Assegnazione degli alloggi
Come si può ottenere l’assegnazione di un alloggio popolare?

All’assegnazione degli alloggi si provvede mediante pubblico concorso indetto dal Comune ove sono localizzati gli alloggi da assegnare.
Il modulo per la domanda di alloggio è disponibile presso gli uffici del Comune di residenza e del Comune ove il richiedente svolge l’attività lavorativa nel periodo di apertura del bando.
La domanda, da presentare al Comune nei termini indicati dal bando, deve indicare: la cittadinanza, nonché la residenza del concorrente e il luogo in cui lo stesso presta la propria attività lavorativa; la composizione del nucleo familiare con i relativi dati, il reddito complessivo del nucleo familiare, l’ubicazione e la consistenza dell’alloggio occupato, ogni elemento utile ai fini dell’attribuzione dei punteggi e della formazione della graduatoria, il luogo cui far riferimento per le successive comunicazioni relative al concorso.
La dichiarazione mendace è punita ai sensi della legge penale. E’ necessario rispettare i termini di scadenza del bando.
Le graduatorie
Il Comune che ha indetto il bando procede ad una pre-istruttoria delle domande verificando la regolarità delle stesse e la completezza della documentazione consegnata.
Sulla base della pre-istruttoria del Comune, la Commissione Alloggi, istituita ai sensi dell’art. 7 L.R. 96/96, formula la graduatoria provvisoria per l’assegnazione degli alloggi di edilizia residenziale pubblica secondo le modalità stabilite dalla L.R. 96/96, valutando cioè le domande sulla base di punteggi (attribuiti in dipendenza delle condizioni soggettive ed oggettive del concorrente e del suo nucleo familiare) e di priorità (secondo criteri riferiti al livello di gravità del bisogno abitativo). La graduatoria provvisoria è pubblicata nell’albo pretorio comunale.
Gli interessati possono presentare opposizione in carta legale alla Commissione entro trenta giorni dalla pubblicazione della graduatoria. Le opposizioni sono esaminate dalla Commissione, la quale, a conclusione del proprio lavoro, formula la graduatoria definitiva, eventualmente effettuando sorteggi in una seduta pubblica tra i concorrenti che abbiano conseguito lo stesso punteggio.
La graduatoria definitiva è pubblicata sul Bollettino Ufficiale della Regione Abruzzo e costituisce provvedimento esecutivo.
Gli alloggi sono assegnati secondo l’ordine stabilito nella graduatoria definitiva che, a tali effetti, conserva la sua efficacia per due anni e, comunque, fino a quando non venga aggiornata nei modi previsti dalla L.R. 96/96.

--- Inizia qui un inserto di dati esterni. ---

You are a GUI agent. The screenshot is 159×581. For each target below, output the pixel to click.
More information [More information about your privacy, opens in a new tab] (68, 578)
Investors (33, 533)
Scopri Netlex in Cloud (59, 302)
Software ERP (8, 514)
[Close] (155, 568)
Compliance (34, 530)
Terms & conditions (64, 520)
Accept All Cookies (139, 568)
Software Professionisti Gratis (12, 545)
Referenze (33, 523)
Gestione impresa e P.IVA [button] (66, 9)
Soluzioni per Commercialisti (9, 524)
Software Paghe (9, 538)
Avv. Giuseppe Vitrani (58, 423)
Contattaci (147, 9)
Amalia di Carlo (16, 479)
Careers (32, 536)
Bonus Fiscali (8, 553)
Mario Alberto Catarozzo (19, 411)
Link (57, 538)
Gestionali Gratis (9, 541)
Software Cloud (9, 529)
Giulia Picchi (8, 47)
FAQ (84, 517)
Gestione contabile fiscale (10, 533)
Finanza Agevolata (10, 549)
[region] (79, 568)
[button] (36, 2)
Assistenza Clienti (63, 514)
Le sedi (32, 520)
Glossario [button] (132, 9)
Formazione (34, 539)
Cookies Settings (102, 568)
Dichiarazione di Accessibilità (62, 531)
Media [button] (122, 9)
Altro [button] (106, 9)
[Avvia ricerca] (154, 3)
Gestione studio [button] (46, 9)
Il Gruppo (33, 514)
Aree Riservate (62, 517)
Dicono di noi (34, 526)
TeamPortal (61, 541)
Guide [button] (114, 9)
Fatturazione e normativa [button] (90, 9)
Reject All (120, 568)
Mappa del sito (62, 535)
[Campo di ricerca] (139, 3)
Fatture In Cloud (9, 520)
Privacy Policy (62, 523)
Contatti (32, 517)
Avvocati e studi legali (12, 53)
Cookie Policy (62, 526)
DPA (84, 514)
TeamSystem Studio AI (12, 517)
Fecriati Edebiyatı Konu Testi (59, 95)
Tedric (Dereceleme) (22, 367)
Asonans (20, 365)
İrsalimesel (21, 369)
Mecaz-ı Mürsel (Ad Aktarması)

Chi provvede all’assegnazione degli alloggi?

L’assegnazione in locazione semplice degli alloggi agli aventi diritto in base all’ordine della graduatoria definitiva è effettuata dal Comune territorialmente competente dopo aver ricevuto dall’ente gestore l’elenco degli alloggi disponibili entro 8 giorni dalla data di disponibilità.
Il Sindaco comunica l’assegnazione agli aventi diritto con lettera raccomandata, fissando il giorno per la scelta dell’alloggio, presso il cantiere o presso il Comune di competenza.
La scelta degli alloggi, nell’ambito di quelli da assegnare, è compiuta dagli assegnatari secondo l’ordine di precedenza stabilito dalla graduatoria ed è necessario che sia effettuata dall’assegnatario o da persona all’uopo delegata mediante atto con sottoscrizione autenticata ai sensi della legge 4 gennaio 1968, n.15.
La consegna dell’alloggio viene successivamente ufficializzata in apposito verbale sottoscritto dall’assegnatario e dal funzionario incaricato dell’ATER.